Uneasy calm in Kaduna
The mood in Kaduna State, Northern Nigeria, looks calm, but inside many people here are tense and on edge. Every street is abandoned. Every business and school, closed.
No newspapers are on sale at traffic junctions, and no sign of the many people that make a living hawking cheap goods when it’s a red light, or selling mobile phone scratch card credit.
The only people visible are men in uniform, and they are virtually everywhere. The uniforms are those of the Nigerian military and police.
Their men have taken up positions on virtually every major road, and outside every important landmark in the State.
All this follows days of fighting between young Christian and Muslims, after three suicide bombers, believed to have been members of the Boko Haram sect, who want a strict from of Islamic law imposed throughout the country, struck churches last Sunday.
A strict 24-hour curfew is in place.
Shame and regret
There has been calm across the State since Wednesday. The people involved in the violence have had the time to cool off and probably reflect.
My Fixer, Abubakar, who helps me organise stories, says many in Kaduna feel ashamed and regret the violence that happened on Sunday.
After deadly religious violence in the 1990's and early 2000's the people, both Christians and Muslims in Kaduna, worked hard to find a way to live side by side in peace.
It's not a perfect settlement. The State is informally carved up into so-called Christian and Muslim areas - outsiders may find it uncomfortable, but it seems to work.
Last Sunday’s violence was haunting for many, because it was like going back in a time-machine.
Many are hoping last weekend's post-bomb violence between Christians and Muslims was a one off. But people are afraid that if any more churches are bombed, it may reverse things.
Some fear it could ignite a wider religious crisis that may spread beyond Kaduna. Many feel that is the plan those behind the attacks have in mind.
Today I met with some Christians in Kaduna. They say the church bombings have to stop. They say they do not want violent confrontation with their Muslim brothers and sisters.
But one can see quite vividly how poverty, unemployment, idleness, and exploitation can be a lethal cocktail around here.

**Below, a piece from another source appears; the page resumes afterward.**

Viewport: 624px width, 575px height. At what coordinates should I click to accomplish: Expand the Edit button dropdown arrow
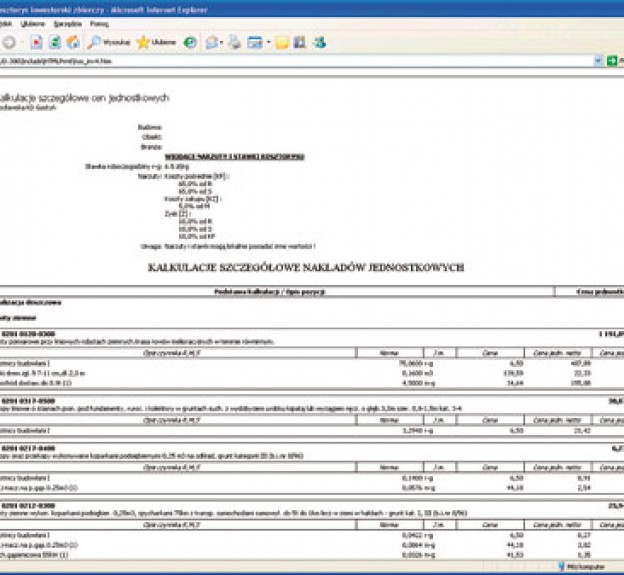268,42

Religious difference is an easy target or excuse that can lead Christians and Muslims communities to sometimes turn on each other.
Particularly when such attacks, like the suicide bombings of last weekend take place, or sometimes the slightest of things.

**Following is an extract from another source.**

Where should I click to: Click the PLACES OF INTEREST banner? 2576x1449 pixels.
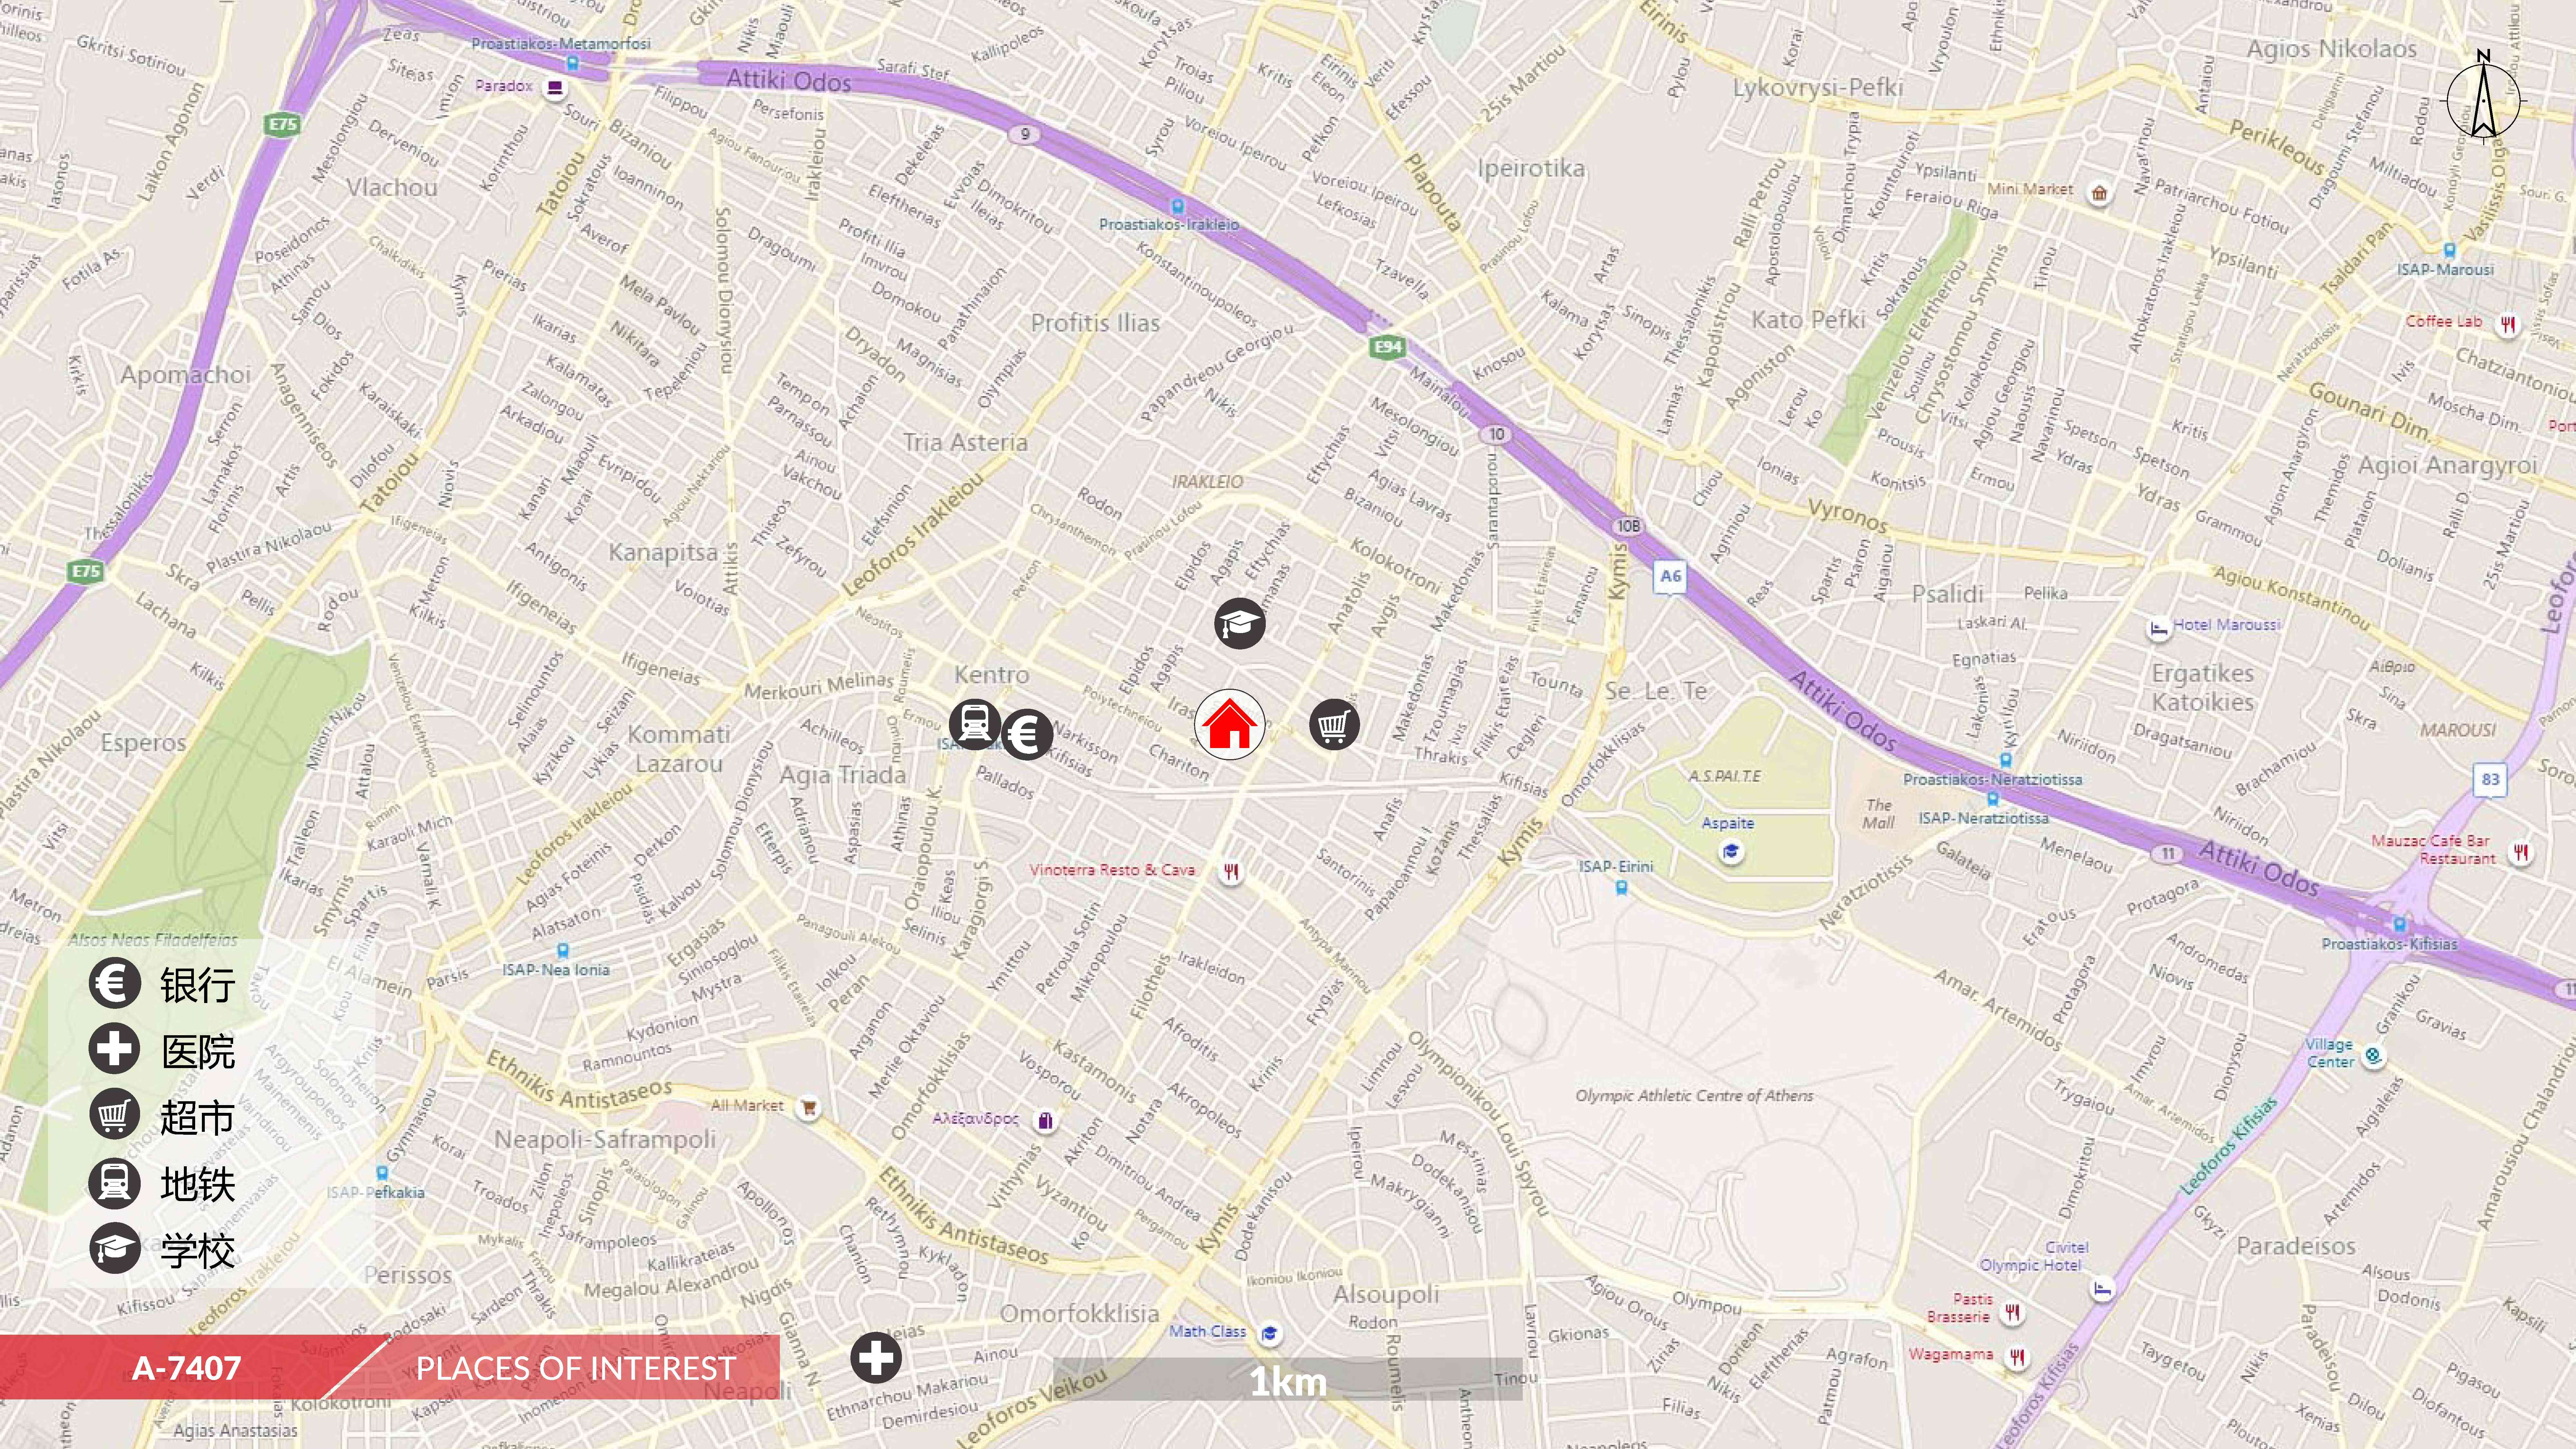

Many of the Christians I spoke to do not believe the church suicide bombers were even from Kaduna State. So reprisal attacks on Muslims in the community seem futile.
'Security chiefs failed'
Many believe the attackers came from Borno State, the birthplace of Boko Haram.
The Christians I spoke to lay blame for the violence last Sunday and in parts of northern Nigeria in general squarely on President Goodluck Jonathan. They say Jonathan is failing to understand just how serious the problem is.
On Friday Jonathan, under pressure to respond to the attacks and violence, sacked his National Security Adviser and Minister of Defence.
In place of the NSA he appointed a retired Colonel from Sokoto State, the home of the spiritual leader of Muslims in Nigeria, the Sultan of Sokoto, and an experienced military leader in the northern region.
That decision may go some way to helping Nigeria's President, the government, and the security agencies, understand the root causes of Boko Haram violence and strife that on the face of it looks religious in nature, but which many believe are symptoms of Nigeria's socio-economic injustices and ills – like corruption.
But until there is a major drop in the frequency of Boko Haram attacks and violence in the parts of northern Nigeria that are being affected, some will deem the new security chiefs to have failed.
Many in Kaduna are hoping and praying that this Sunday will pass off peacefully. But some fear that there could be another bomb attack on a church.